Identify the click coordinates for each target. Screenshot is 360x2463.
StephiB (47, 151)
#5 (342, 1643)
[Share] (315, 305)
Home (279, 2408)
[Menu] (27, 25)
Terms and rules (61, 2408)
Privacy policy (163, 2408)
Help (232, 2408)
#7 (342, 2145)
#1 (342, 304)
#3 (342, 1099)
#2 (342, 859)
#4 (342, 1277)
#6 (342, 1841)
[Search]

* _EXERCISE OBJECTIVE_
Return the full material exactly.

* _REPLY TO THE EXERCISE_
Identify the click coordinates for each target. Screenshot is 360x2463.
StephiB (47, 151)
#5 (342, 1643)
[Share] (315, 305)
Home (279, 2408)
[Menu] (27, 25)
Terms and rules (61, 2408)
Privacy policy (163, 2408)
Help (232, 2408)
#7 (342, 2145)
#1 (342, 304)
#3 (342, 1099)
#2 (342, 859)
#4 (342, 1277)
#6 (342, 1841)
[Search]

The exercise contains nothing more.